The syntax rules in this document use an extended BNF, with the following modifications:
(* regular expressions *) ? P ? := all values matched by a regular expression with the pattern P (* syntax shorthand for a (possibly empty) comma-separated list *) L(R) := [ R { "," R } ] (* syntax shorthand for a repeated rule which may not be omitted *) {R}+ := R {R}
Lexical Structure[yo.lex]
Yo source code is written in ASCII. Some UTF-8 codepoints will probably work in identifiers and string literals, but there's no proper handling for characters outside the ASCII character set.
Comments[yo.lex.comment]
There are two kinds of comments:
- Line comments, starting with
//
and continuing until the end of the line - Block comments, starting with
/*
and continuing until the next*/
Tokens[yo.lex.token]
The Yo lexer differentiates between the following kinds of tokens: keywords, identifiers, punctuation, and literals.
Keywords[yo.lex.keyword]
Yo reserves the following keywords:
break else impl match switch where
continue fn in operator unless while
decltype for let return use
defer if mut struct var
Identifiers[yo.lex.ident]
An identifier is a sequence of one or more letters or digits. The first element must not be a digit.
Syntax
digit = ? 0-9 ?
letter = ? a-zA-Z_ ?
ident = letter { letter | digit }
A sequence of characters that satisfies the ident pattern above and is not a reserved keyword is assumed to be an identifier. All identifiers with two leading underscores are reserved and should be considered internal.
Operators and punctuation[yo.lex.operator]

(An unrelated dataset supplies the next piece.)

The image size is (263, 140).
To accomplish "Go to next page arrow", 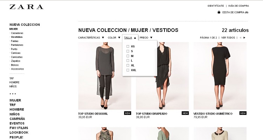I will [x=244, y=38].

The following characters and character sequences represent operators and punctuation:
+ & && == |> ( )
- | || != = { }
* ^ < ! [ ]
/ << <= . ;
% >> > , :
>=
Literals[yo.lex.literal]
Literals are syntactic tokens which represent a constant value. The Yo lexer defines three kinds of literals: numeric, character, and string literals.

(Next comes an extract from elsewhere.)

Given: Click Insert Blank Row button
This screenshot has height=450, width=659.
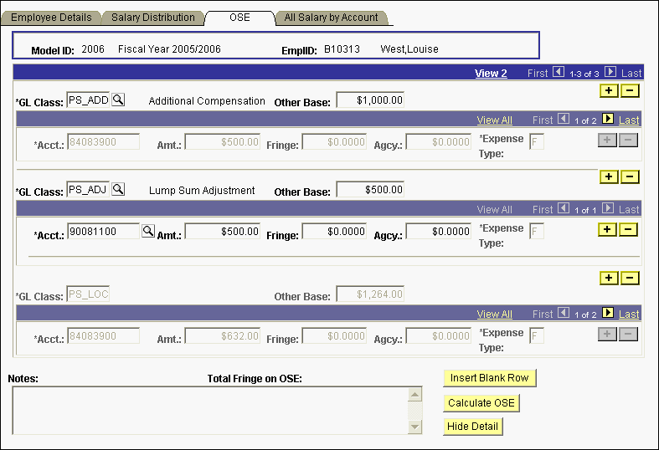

Numeric literals[yo.lex.numeric]
A numeric literal represents a constant numeric value, either of integer- or a floating-point-type.
Integer literals have an optional prefix to specify the number's base.
Prefix | Base |
---|---|
0b |
binary |
0o |
octal |
0x |
hexadecimal |
none | decimal |
Syntax
bin_digit = '0' | '1'
oct_digit = ? 0-7 ?
dec_digit = ? 0-9 ?
hex_digit = ? 0-9a-f ?
bin_literal = '0b' bin_digit { bin_digit }
oct_literal = '0o' oct_digit { oct_digit }
dec_literal = dec_digit { dec_digit }
hex_literal = '0x' hex_digit { hex_digit }
flt_literal = dec_literal '.' dec_literal
Character literals[yo.lex.literal.char]
todo
String literals[yo.lex.literal.string]
A string literal is a sequence of ASCII characters, enclosed by double quotes.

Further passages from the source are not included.